We all know about the burdens of game mastering. But depending on the game, there can also be a physical and emotional cost.

chess-2855056_960_720.jpg

Picture courtesy of Pixabay.

Like Playing Three-Dimensional Chess​

Game masters, depending on the circumstances of the game, are playing with or against multiple opponents. In both cases, this requires significantly more brain power than playing alone. Of course, some of this varies by the type of game and the mental requirements involved. A highly tactical game with many opponents can require multiple calculations with a variety of unknown factors that have to be calculated on the fly. It's no wonder that some game masters are tired after a game. Compared to the players (who are focusing on just one character), it's like playing three-dimensional chess:

"Three-dimensional chess" is used colloquially to describe complex, dynamic systems with many competing entities and interests, including politics, diplomacy and warfare. To describe an individual as "playing three-dimensional chess" implies a higher-order understanding and mastery of the system beyond the comprehension of their peers or ordinary observers, who are implied to be "playing" regular chess.

→ Given entries:
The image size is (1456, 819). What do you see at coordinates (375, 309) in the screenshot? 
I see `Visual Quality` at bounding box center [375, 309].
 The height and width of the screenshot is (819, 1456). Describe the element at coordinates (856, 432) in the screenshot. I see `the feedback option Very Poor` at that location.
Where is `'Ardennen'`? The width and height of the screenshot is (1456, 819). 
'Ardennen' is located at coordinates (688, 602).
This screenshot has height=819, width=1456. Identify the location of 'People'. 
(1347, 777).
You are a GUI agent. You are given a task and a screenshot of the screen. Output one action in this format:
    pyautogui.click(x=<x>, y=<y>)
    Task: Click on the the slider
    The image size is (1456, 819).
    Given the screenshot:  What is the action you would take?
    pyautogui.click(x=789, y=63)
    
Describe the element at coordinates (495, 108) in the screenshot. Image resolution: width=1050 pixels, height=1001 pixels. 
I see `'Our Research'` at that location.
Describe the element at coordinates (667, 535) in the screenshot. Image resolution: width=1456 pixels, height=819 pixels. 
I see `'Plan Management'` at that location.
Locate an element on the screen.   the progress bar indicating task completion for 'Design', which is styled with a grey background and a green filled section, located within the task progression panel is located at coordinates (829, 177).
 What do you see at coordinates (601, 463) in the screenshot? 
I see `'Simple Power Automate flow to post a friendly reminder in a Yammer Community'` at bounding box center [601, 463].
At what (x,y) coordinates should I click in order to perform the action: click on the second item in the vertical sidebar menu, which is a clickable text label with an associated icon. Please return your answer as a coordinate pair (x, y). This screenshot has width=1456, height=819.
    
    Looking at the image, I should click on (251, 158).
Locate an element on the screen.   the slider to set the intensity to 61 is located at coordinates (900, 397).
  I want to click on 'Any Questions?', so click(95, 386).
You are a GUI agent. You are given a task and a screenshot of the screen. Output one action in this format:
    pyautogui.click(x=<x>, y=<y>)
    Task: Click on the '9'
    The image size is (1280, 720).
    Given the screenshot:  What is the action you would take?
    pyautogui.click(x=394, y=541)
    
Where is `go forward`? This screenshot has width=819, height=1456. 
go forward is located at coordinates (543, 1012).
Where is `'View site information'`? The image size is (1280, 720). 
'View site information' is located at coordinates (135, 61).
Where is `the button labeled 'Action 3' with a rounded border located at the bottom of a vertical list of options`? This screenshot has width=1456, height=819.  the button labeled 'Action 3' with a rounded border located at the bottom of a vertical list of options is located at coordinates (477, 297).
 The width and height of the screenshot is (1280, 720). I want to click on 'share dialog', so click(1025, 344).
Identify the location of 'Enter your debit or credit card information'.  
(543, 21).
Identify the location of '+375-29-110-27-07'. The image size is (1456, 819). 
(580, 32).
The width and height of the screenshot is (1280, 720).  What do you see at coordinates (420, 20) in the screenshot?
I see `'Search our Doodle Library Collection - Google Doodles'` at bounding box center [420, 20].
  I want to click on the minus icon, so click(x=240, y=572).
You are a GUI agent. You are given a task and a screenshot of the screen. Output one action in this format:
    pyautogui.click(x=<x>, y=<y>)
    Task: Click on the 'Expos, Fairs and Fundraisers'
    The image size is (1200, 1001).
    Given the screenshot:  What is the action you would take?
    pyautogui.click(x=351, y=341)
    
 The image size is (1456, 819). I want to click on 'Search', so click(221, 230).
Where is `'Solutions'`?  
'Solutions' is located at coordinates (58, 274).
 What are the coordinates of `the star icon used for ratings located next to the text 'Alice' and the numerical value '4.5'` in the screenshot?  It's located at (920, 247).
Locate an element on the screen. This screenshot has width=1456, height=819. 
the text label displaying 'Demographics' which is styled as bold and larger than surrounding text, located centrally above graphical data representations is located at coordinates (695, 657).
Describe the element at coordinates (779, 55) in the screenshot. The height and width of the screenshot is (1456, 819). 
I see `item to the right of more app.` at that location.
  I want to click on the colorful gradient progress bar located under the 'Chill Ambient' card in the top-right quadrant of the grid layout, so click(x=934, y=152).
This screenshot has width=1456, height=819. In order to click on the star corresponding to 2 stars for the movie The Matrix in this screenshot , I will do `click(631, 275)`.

→ Task set:
a. Please gather every line of the records that contains the string "located", treating uppercase and lowercase as different.
b. Pick up the piece on game mastering where it ends and keep writing it.

→ Expected answers:
a.
'Ardennen' is located at coordinates (688, 602).
Locate an element on the screen.   the progress bar indicating task completion for 'Design', which is styled with a grey background and a green filled section, located within the task progression panel is located at coordinates (829, 177).
Locate an element on the screen.   the slider to set the intensity to 61 is located at coordinates (900, 397).
go forward is located at coordinates (543, 1012).
'View site information' is located at coordinates (135, 61).
Where is `the button labeled 'Action 3' with a rounded border located at the bottom of a vertical list of options`? This screenshot has width=1456, height=819.  the button labeled 'Action 3' with a rounded border located at the bottom of a vertical list of options is located at coordinates (477, 297).
'Solutions' is located at coordinates (58, 274).
 What are the coordinates of `the star icon used for ratings located next to the text 'Alice' and the numerical value '4.5'` in the screenshot?  It's located at (920, 247).
the text label displaying 'Demographics' which is styled as bold and larger than surrounding text, located centrally above graphical data representations is located at coordinates (695, 657).
  I want to click on the colorful gradient progress bar located under the 'Chill Ambient' card in the top-right quadrant of the grid layout, so click(x=934, y=152).

b.
The chess parallel is relevant because there is a real concern about the amount of calories burned in playing it. In 1984, the World Chess Championship was called off because Anatoly Karpov had lost 22 pounds. Years later in 2004, winner Rustam Kasimdzhanov lost 17 pounds. In 2018, Russian grandmaster Mikhail Antipov burned 560 calories in two hours of sitting and playing chess. By some estimates, a chess player can burn up to 6,000 calories a day while playing in a tournament, three times what an average person consumes in a day.

But is it really the intense thinking causing weight loss? The extreme weight loss during high profile chess matches seems more attributable to stress. There are both good and bad kinds of stress, so it's still possible for game masters to experience stress in preparing and playing a game and still have fun. But that's not the only way a game might be draining.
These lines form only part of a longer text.